Work to complete: Please reproduce the entries in full. Keep every character the same.

Pixel coordinate grounding data:
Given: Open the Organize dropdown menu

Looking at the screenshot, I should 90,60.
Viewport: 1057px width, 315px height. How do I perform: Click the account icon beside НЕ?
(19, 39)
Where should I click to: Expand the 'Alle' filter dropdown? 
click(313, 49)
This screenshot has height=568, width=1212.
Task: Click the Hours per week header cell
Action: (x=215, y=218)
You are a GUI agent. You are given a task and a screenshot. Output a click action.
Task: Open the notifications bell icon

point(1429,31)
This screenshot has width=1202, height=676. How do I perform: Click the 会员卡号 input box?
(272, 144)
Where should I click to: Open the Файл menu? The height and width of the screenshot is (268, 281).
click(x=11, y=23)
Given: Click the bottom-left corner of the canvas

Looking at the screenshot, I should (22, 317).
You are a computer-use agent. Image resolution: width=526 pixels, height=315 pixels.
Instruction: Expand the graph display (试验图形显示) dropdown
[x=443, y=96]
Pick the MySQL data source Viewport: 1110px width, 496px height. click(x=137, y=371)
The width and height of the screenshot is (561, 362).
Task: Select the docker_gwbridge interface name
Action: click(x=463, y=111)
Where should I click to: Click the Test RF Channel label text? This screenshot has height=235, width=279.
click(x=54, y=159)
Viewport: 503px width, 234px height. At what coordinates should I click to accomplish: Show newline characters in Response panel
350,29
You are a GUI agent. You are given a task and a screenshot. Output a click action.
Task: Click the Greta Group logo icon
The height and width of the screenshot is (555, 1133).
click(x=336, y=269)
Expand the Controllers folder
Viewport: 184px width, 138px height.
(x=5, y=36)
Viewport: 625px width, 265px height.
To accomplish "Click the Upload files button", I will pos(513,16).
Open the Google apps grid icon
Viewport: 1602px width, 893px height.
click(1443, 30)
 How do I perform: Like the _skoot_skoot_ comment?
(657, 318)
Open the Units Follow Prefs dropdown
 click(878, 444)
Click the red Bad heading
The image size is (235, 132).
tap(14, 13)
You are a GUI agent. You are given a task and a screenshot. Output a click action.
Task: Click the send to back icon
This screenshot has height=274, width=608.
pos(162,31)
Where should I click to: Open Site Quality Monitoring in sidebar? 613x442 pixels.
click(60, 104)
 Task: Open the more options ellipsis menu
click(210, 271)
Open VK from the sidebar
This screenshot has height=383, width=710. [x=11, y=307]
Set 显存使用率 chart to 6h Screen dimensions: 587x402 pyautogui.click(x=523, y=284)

Solution for this task:
Given: Open the Organize dropdown menu

Looking at the screenshot, I should 90,60.
Viewport: 1057px width, 315px height. How do I perform: Click the account icon beside НЕ?
(19, 39)
Where should I click to: Expand the 'Alle' filter dropdown? 
click(313, 49)
This screenshot has height=568, width=1212.
Task: Click the Hours per week header cell
Action: (x=215, y=218)
You are a GUI agent. You are given a task and a screenshot. Output a click action.
Task: Open the notifications bell icon

point(1429,31)
This screenshot has width=1202, height=676. How do I perform: Click the 会员卡号 input box?
(272, 144)
Where should I click to: Open the Файл menu? The height and width of the screenshot is (268, 281).
click(x=11, y=23)
Given: Click the bottom-left corner of the canvas

Looking at the screenshot, I should (22, 317).
You are a computer-use agent. Image resolution: width=526 pixels, height=315 pixels.
Instruction: Expand the graph display (试验图形显示) dropdown
[x=443, y=96]
Pick the MySQL data source Viewport: 1110px width, 496px height. click(x=137, y=371)
The width and height of the screenshot is (561, 362).
Task: Select the docker_gwbridge interface name
Action: click(x=463, y=111)
Where should I click to: Click the Test RF Channel label text? This screenshot has height=235, width=279.
click(x=54, y=159)
Viewport: 503px width, 234px height. At what coordinates should I click to accomplish: Show newline characters in Response panel
350,29
You are a GUI agent. You are given a task and a screenshot. Output a click action.
Task: Click the Greta Group logo icon
The height and width of the screenshot is (555, 1133).
click(x=336, y=269)
Expand the Controllers folder
Viewport: 184px width, 138px height.
(x=5, y=36)
Viewport: 625px width, 265px height.
To accomplish "Click the Upload files button", I will pos(513,16).
Open the Google apps grid icon
Viewport: 1602px width, 893px height.
click(1443, 30)
 How do I perform: Like the _skoot_skoot_ comment?
(657, 318)
Open the Units Follow Prefs dropdown
 click(878, 444)
Click the red Bad heading
The image size is (235, 132).
tap(14, 13)
You are a GUI agent. You are given a task and a screenshot. Output a click action.
Task: Click the send to back icon
This screenshot has height=274, width=608.
pos(162,31)
Where should I click to: Open Site Quality Monitoring in sidebar? 613x442 pixels.
click(60, 104)
 Task: Open the more options ellipsis menu
click(210, 271)
Open VK from the sidebar
This screenshot has height=383, width=710. [x=11, y=307]
Set 显存使用率 chart to 6h Screen dimensions: 587x402 pyautogui.click(x=523, y=284)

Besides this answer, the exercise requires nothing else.